Problem requirements => The lines to extract begin at the line that contains "Screen dimensions: 396x239" and run through the last line of the listing; reproduce them exactly, minus any pictures.

Material to process =>
*** Block opens ***

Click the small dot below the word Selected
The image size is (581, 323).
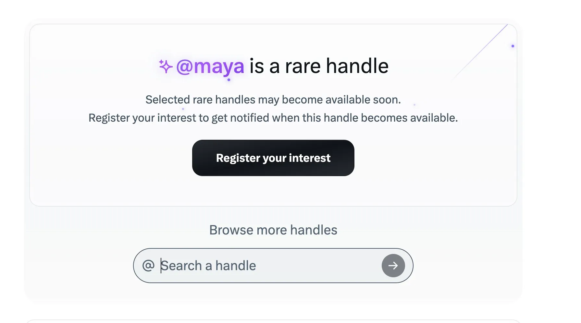[183, 109]
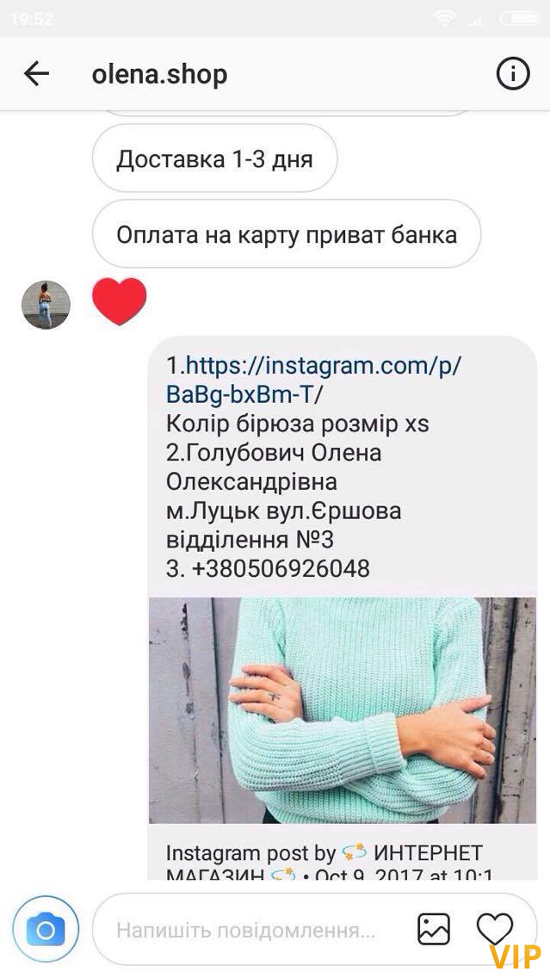Open conversation info via the circled i icon
Screen dimensions: 550x978
coord(513,74)
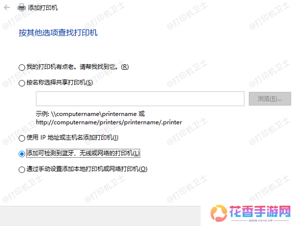Screen dimensions: 301x226
Task: Pick the 通过手动设置添加本地打印机 radio button
Action: point(22,170)
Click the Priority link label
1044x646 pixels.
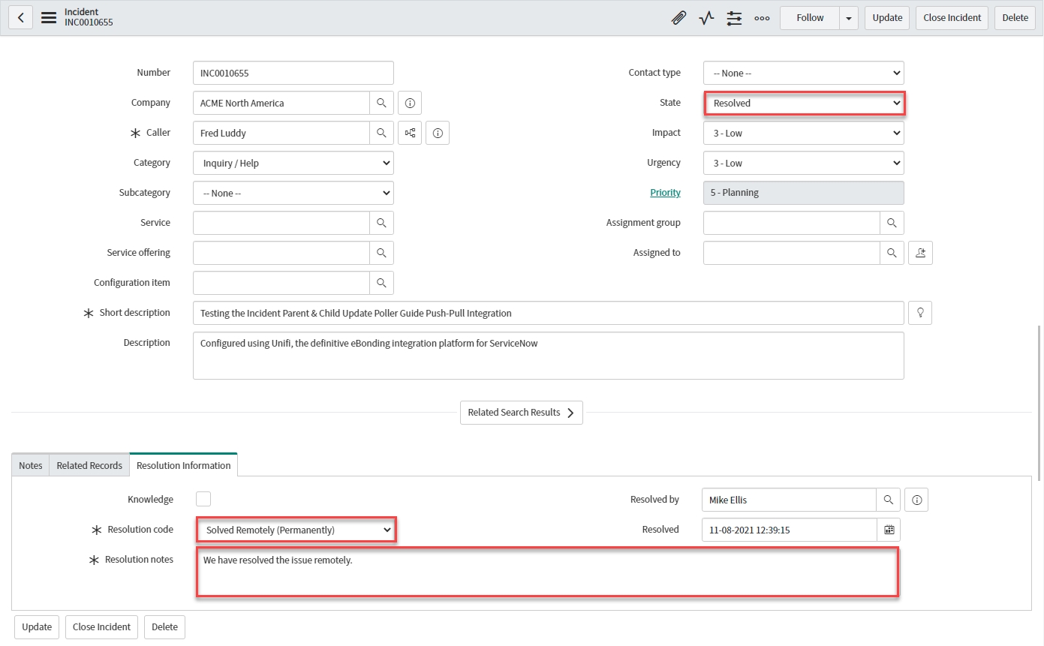click(x=665, y=193)
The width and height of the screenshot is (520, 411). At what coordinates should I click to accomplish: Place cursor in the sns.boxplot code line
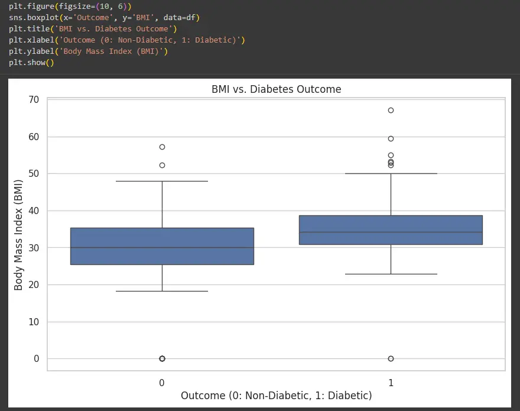click(104, 18)
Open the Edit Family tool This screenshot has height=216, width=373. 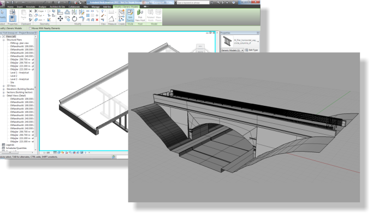pos(130,15)
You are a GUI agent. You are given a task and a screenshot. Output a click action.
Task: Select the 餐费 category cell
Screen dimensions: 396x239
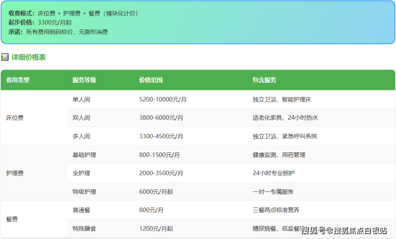[x=12, y=219]
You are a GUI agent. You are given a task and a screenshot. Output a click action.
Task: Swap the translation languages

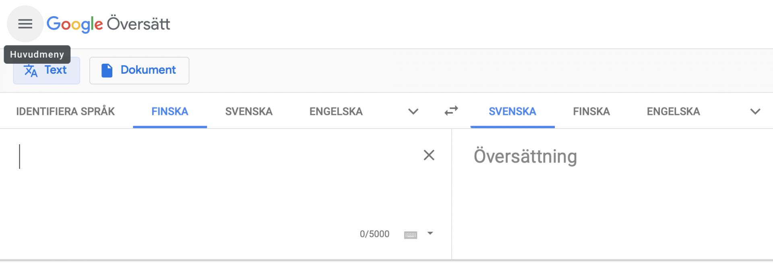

*** Block closes ***

Answer to the exercise =>
Screen dimensions: 396x239
[x=12, y=219]
You are a GUI agent. You are given a task and a screenshot. Output a click action.
Task: Swap the translation languages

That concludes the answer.